*** Begin section ***

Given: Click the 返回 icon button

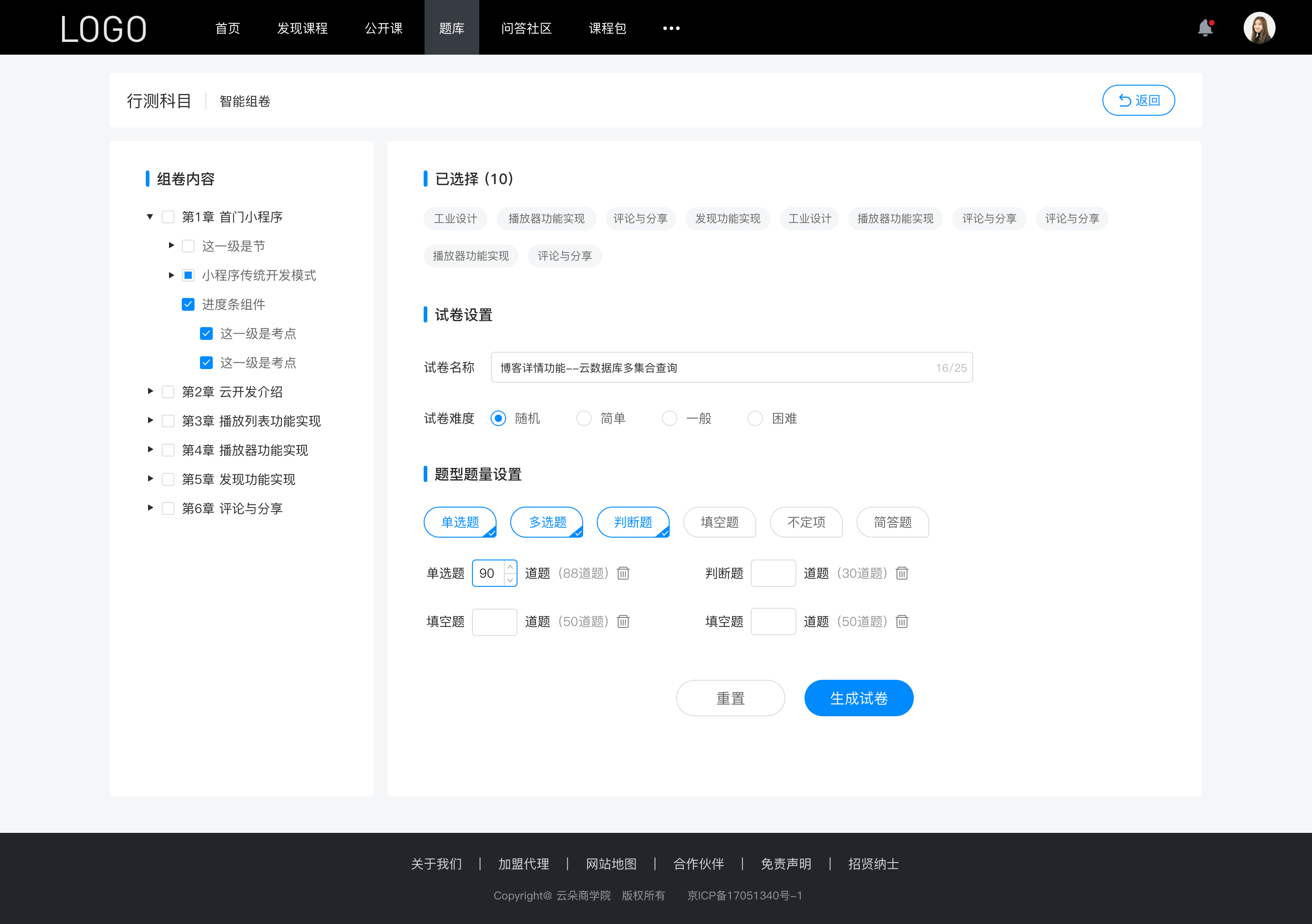Looking at the screenshot, I should [1124, 99].
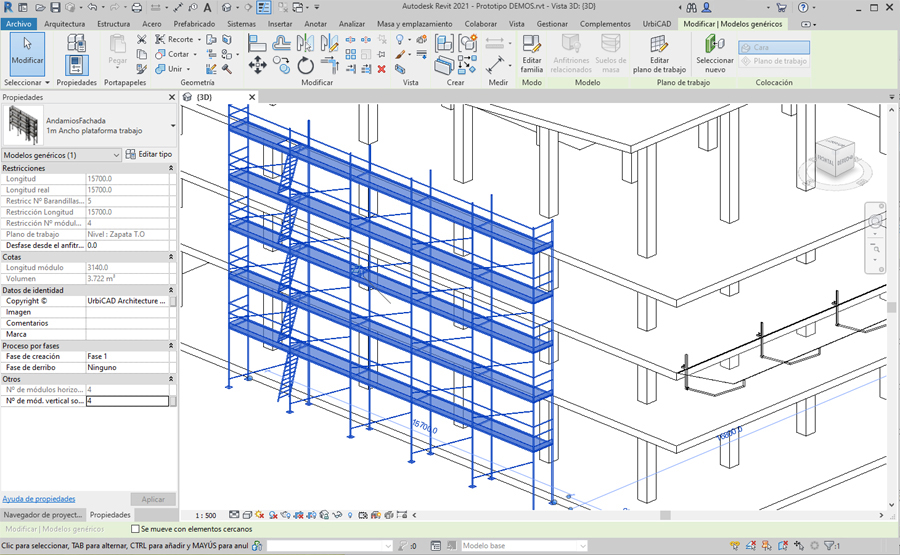Click the red Delete X icon
Viewport: 900px width, 555px height.
click(x=381, y=69)
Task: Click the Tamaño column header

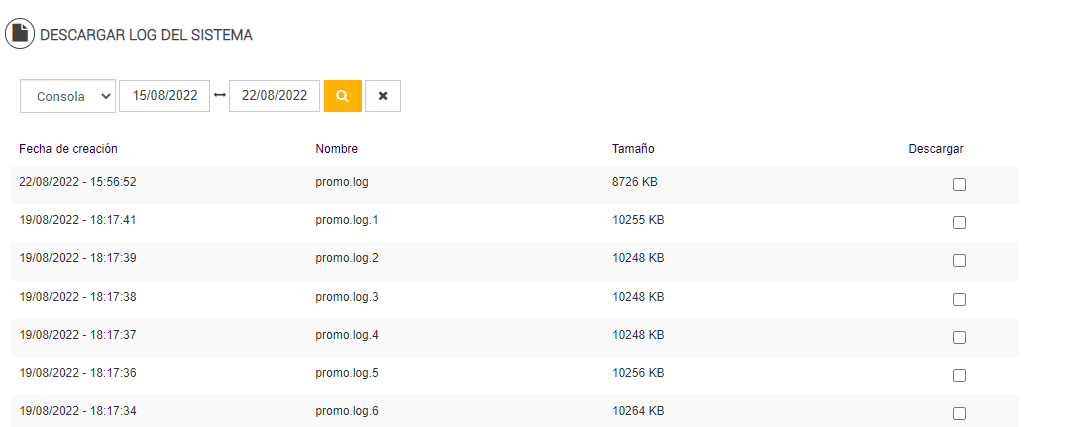Action: 633,149
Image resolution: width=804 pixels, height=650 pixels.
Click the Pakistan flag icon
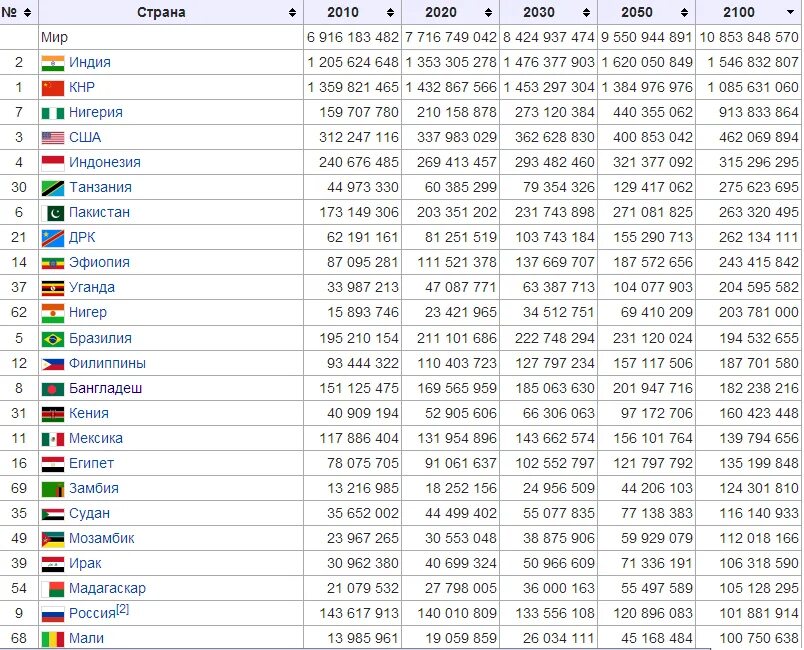click(56, 212)
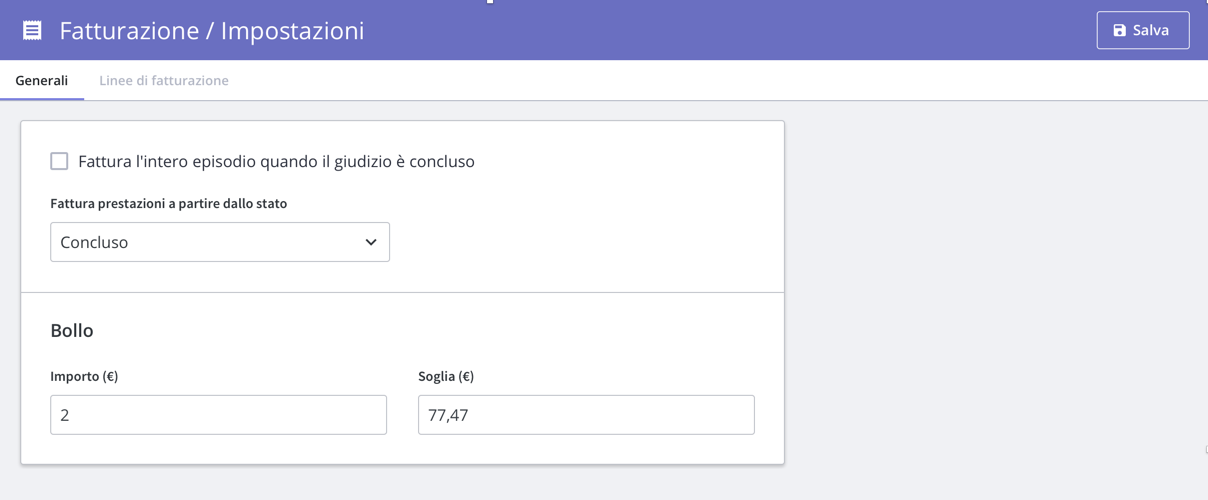The image size is (1208, 500).
Task: Focus the Soglia (€) input field
Action: (586, 415)
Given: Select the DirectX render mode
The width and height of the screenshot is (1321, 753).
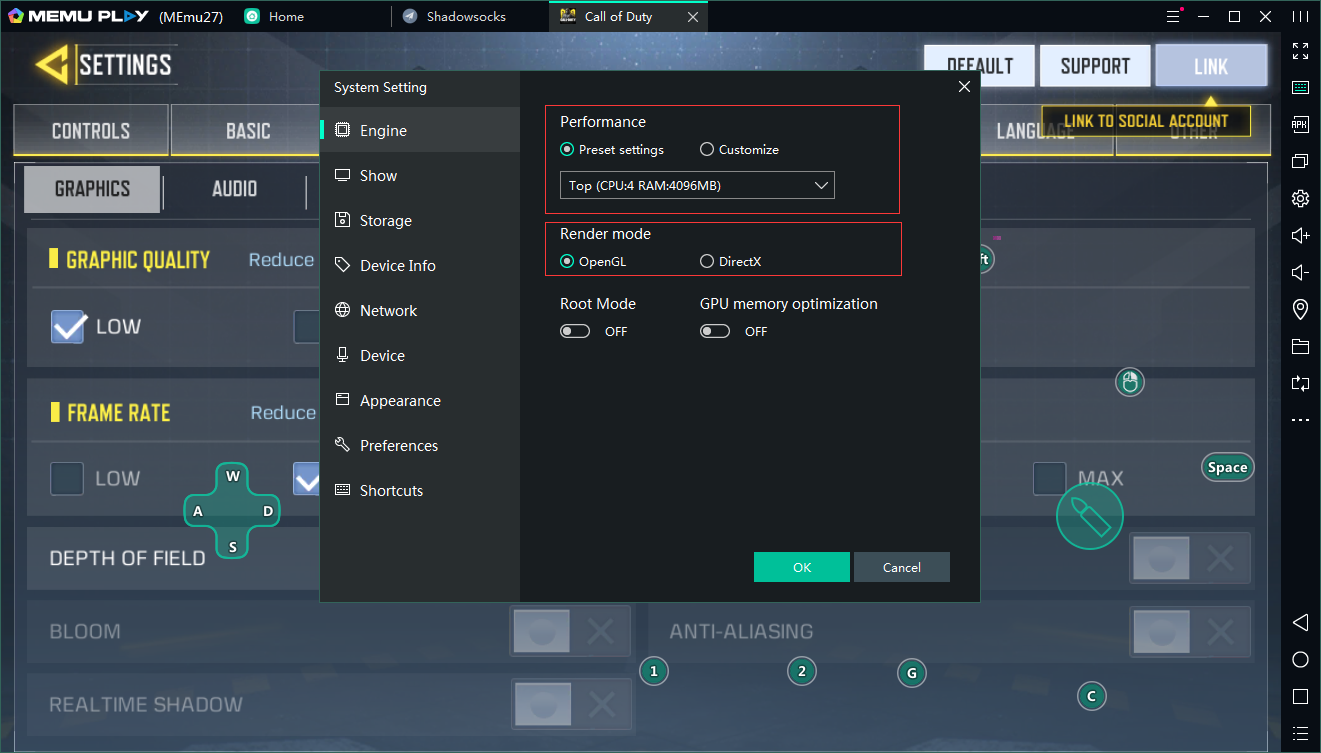Looking at the screenshot, I should (x=707, y=262).
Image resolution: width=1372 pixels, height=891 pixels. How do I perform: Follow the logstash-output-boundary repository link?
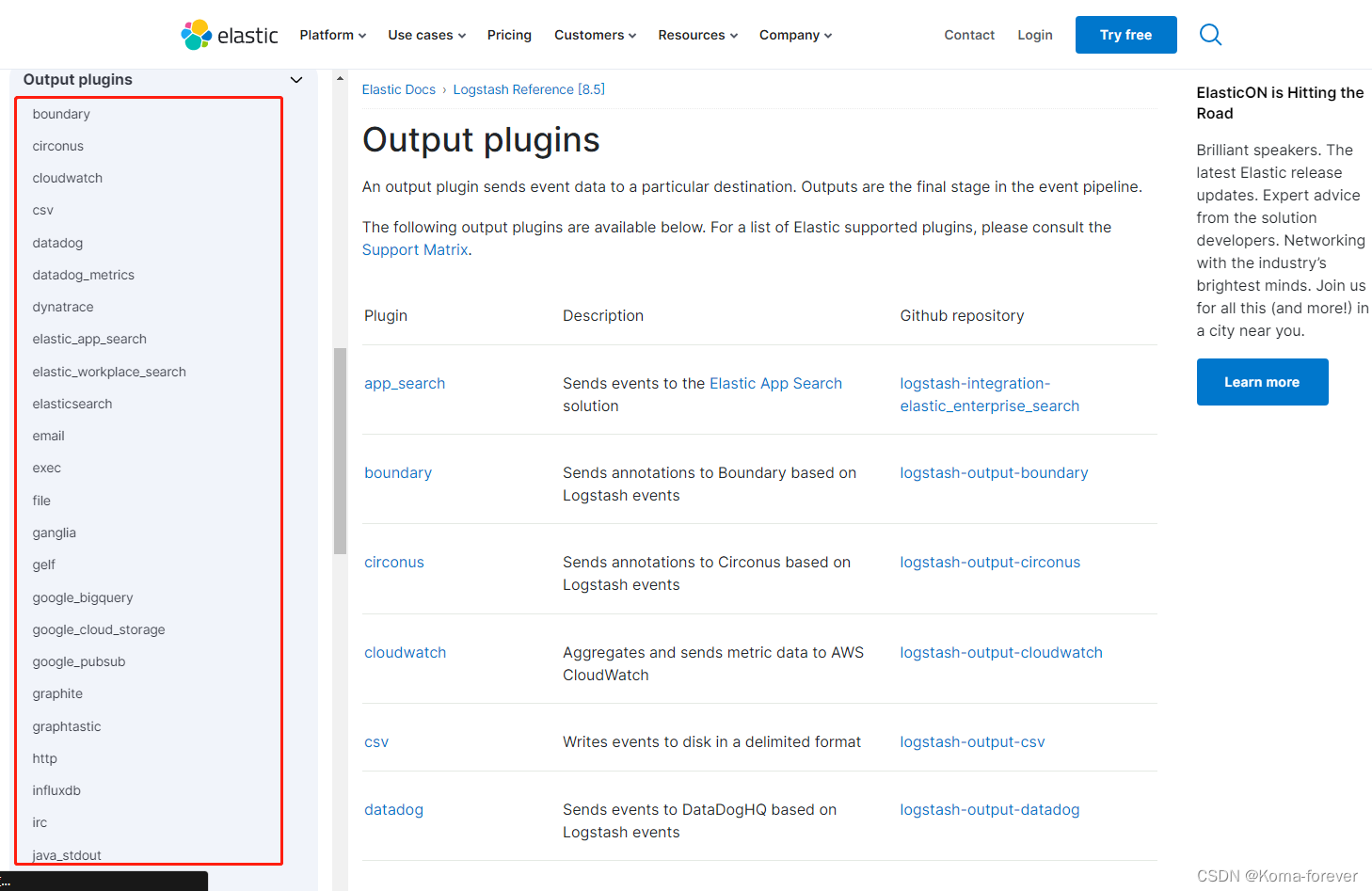tap(994, 472)
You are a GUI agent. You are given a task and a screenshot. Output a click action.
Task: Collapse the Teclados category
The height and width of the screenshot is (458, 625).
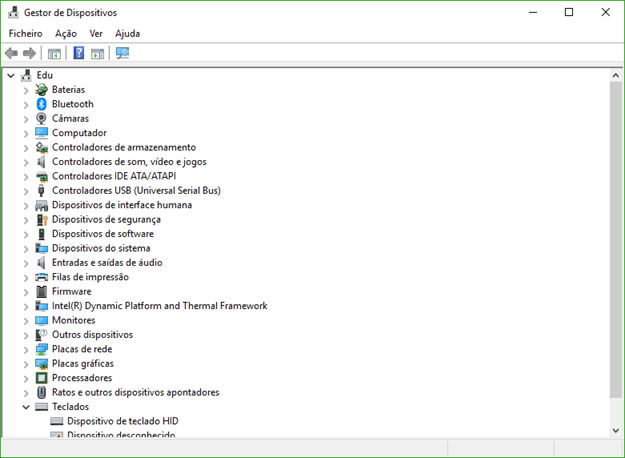(26, 407)
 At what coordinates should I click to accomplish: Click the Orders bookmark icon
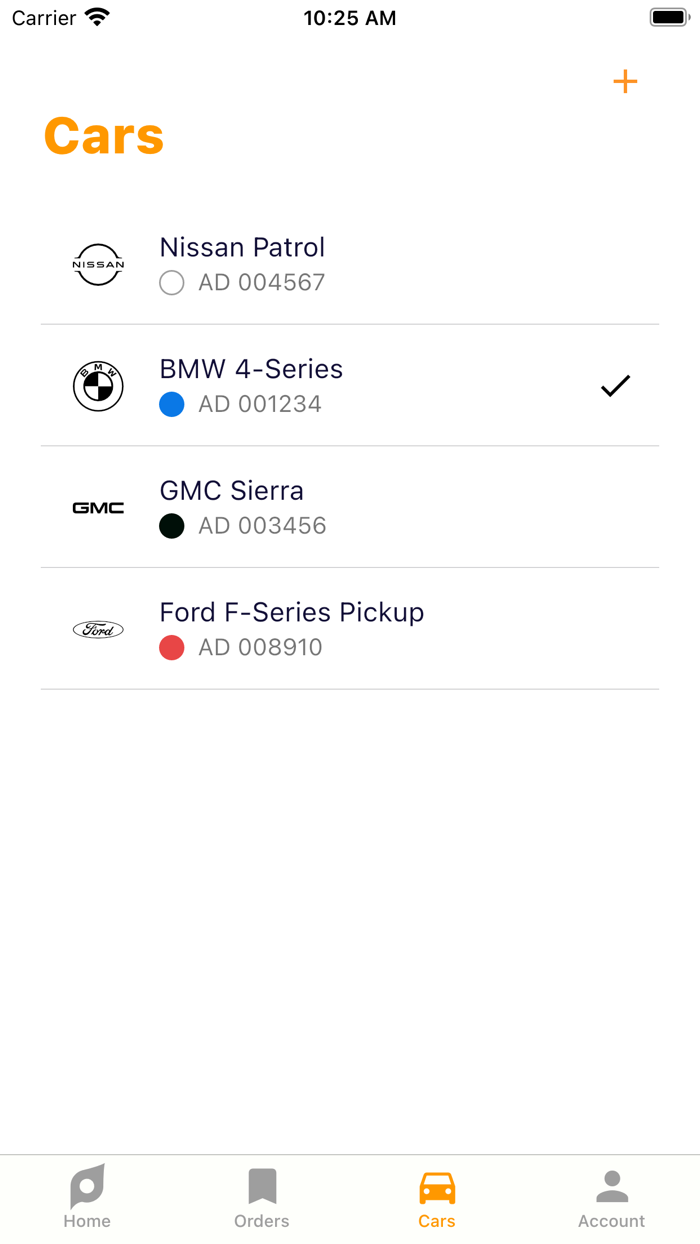click(x=262, y=1185)
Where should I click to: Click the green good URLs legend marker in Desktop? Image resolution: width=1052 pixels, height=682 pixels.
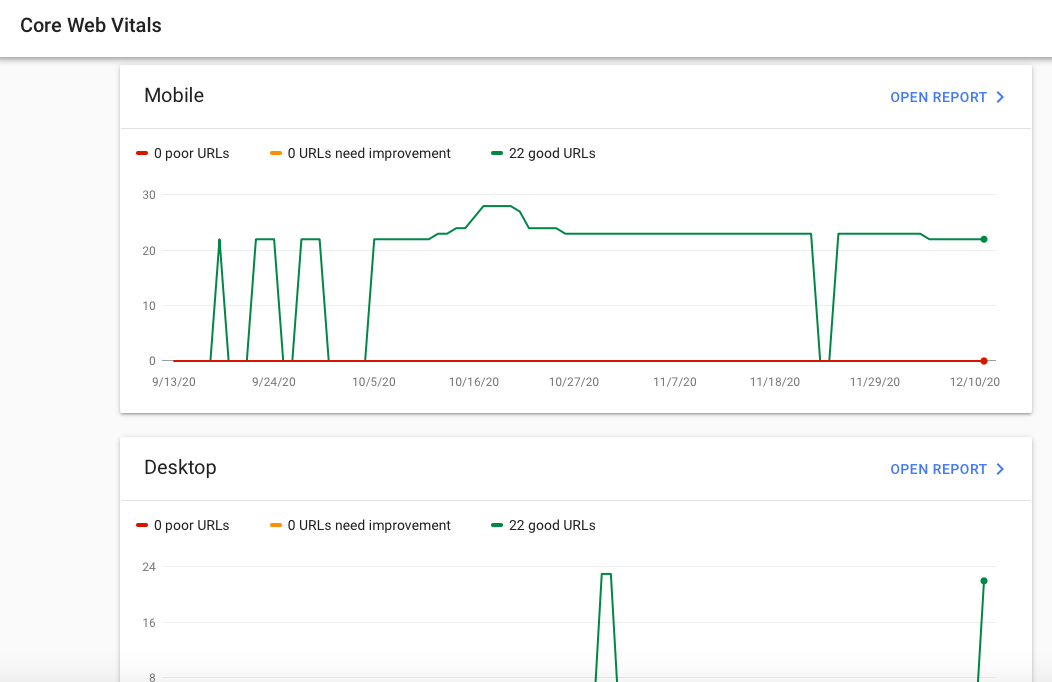coord(497,526)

*** End section ***

Work instructions
Using the material above, reproduce only the lines that run from the line with "Task: Click the Tamaño column header" up to and including the line with "Given: Select the DirectX render mode", exactly, with the pictures dropped.

Task response
Task: Click the Tamaño column header

Action: 633,149
Image resolution: width=804 pixels, height=650 pixels.
Click the Pakistan flag icon
click(56, 212)
The image size is (1208, 500).
Task: Focus the Soglia (€) input field
Action: (586, 415)
Given: Select the DirectX render mode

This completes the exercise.